11:02 AM: Councilmember O’Brien, vice chair of the Transportation Committee, says he’s voting no. He thinks, for one, a grocery store could be placed on the Fauntleroy side, and he likes the fact that if the site were developed without an alley vacation, it would mean more housing units, and he says those are needed. Overall, he says he is not convinced there is enough public benefit, and the midblock connector concerns him the most – whether it has enough pedestrian orientation. He says he doesn’t think it’s possible to “put enough conditions on it” to make the vehicle traffic and pedestrian interaction work well enough. Councilmember Licata – who is an alternate member of the committee – is asking more about the connector. “It doesn’t seem to work in terms of just a pedestrian area,” he said, without “destinations on other side of the sidewalk … I don’t get who this is serving.” Rasmussen explains, “This is a very, very large site, and without a pedestrian connection, people would” have to walk up to and around the site on Alaska and Edmunds, “so it serves a very practical function.” Licata is not convinced. Next, Councilmember Kshama Sawant, who says she’s been to the site and a “vibrant development” certainly is in order, but she still wants to see the jobs question considered – just because that hasn’t been part of the review process “doesn’t mean we should keep doing it the same way until the end of time.” She points out that this would be in an area with several other grocery stores and that she believes they are all unionized (editor’s note: not Trader Joe’s) and that she will vote no.

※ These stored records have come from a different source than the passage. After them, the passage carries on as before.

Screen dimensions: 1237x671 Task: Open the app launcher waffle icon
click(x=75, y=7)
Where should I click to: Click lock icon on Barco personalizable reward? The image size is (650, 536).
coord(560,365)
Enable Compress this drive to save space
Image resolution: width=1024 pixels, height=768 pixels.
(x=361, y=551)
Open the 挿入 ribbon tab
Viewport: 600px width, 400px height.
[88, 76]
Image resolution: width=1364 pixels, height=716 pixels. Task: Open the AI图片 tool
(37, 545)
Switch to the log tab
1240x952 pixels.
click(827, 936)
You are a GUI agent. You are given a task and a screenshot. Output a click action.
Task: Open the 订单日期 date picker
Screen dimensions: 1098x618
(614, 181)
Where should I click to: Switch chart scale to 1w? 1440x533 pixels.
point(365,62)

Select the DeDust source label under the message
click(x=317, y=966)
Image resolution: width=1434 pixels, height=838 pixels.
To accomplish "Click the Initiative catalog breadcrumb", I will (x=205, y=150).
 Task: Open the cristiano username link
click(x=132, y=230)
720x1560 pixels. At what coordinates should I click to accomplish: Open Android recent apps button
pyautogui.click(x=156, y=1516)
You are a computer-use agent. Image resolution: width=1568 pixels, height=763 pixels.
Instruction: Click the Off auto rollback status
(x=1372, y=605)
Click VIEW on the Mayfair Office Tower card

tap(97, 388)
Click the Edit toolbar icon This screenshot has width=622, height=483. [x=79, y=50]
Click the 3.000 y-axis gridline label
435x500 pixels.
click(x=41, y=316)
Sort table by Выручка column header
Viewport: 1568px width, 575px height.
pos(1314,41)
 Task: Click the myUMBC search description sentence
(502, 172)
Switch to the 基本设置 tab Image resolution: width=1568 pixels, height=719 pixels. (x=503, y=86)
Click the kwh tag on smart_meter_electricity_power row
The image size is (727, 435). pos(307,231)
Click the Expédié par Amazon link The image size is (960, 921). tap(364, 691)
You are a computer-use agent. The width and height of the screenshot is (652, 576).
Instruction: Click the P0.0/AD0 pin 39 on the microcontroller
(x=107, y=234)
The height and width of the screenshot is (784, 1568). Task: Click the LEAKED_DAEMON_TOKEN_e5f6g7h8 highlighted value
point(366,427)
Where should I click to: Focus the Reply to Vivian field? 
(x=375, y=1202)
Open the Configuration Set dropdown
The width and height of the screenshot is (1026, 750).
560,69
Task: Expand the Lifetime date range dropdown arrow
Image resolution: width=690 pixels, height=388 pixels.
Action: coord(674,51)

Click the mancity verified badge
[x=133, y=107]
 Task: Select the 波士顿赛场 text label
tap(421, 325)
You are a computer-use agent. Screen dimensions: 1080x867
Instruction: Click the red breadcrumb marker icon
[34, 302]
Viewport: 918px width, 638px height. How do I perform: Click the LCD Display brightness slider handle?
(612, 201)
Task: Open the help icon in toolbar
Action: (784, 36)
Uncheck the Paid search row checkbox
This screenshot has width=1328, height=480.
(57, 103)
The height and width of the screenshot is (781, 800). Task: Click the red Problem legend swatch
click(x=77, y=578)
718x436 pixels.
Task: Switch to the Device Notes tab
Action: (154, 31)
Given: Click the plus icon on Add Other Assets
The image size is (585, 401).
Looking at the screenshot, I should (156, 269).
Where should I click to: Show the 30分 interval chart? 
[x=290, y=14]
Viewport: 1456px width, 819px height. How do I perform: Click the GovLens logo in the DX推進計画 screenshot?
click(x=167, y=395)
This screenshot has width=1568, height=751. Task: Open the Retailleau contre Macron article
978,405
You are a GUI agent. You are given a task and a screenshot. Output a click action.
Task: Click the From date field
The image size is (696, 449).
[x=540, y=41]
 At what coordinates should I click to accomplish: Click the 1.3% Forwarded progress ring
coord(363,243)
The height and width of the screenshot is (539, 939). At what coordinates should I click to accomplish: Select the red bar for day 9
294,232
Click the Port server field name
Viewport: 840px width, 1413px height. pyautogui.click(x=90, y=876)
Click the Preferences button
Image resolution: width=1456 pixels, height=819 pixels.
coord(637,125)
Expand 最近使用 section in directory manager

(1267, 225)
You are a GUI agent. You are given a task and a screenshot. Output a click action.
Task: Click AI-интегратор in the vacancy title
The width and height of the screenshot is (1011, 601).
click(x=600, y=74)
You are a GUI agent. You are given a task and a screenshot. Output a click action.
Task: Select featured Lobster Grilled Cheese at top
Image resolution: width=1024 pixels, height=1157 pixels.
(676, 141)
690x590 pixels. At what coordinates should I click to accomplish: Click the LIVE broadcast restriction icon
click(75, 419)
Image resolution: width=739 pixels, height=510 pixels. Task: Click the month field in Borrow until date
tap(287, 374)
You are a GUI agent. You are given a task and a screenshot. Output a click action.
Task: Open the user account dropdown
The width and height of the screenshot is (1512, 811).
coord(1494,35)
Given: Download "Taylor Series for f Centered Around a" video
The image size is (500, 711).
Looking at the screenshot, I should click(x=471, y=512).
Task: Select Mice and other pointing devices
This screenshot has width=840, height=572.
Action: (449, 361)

11:16 AM: The vote is “divided,” Rasmussen announces (5 for, 3 against, we’re still confirming how it shook out since it’s a voice vote), so it goes to the full council on April 21st. Five votes is a majority of the council, so if no one changes, that means it will be finalized then, and supporters are in a jovial mood outside the chambers. The committee now goes on to the Bicycle Master Plan – you can continue watching the meeting in the live window above. We’re hanging around until the end to be sure we have clarification on who voted what and what happens next.

11:55 AM: Just spoke with Rasmussen’s legislative assistant Brian Hawksford:
-The no votes were O’Brien, Sawant, and Licata.
-The only councilmember who wasn’t here was Bruce Harrell; so, the yes votes were Rasmussen, Bagshaw, Godden, Clark, Burgess.
-”Divided” vote means that since it was not unanimous, a report must be prepared by council staff laying out the points that were made, and that is why the final vote is delayed a week, and scheduled for the second meeting after the committee vote instead of the first one.
-Even though the committee itself is just three members, the rules allow any councilmember to join in the proceedings of any committee (including voting) at any time.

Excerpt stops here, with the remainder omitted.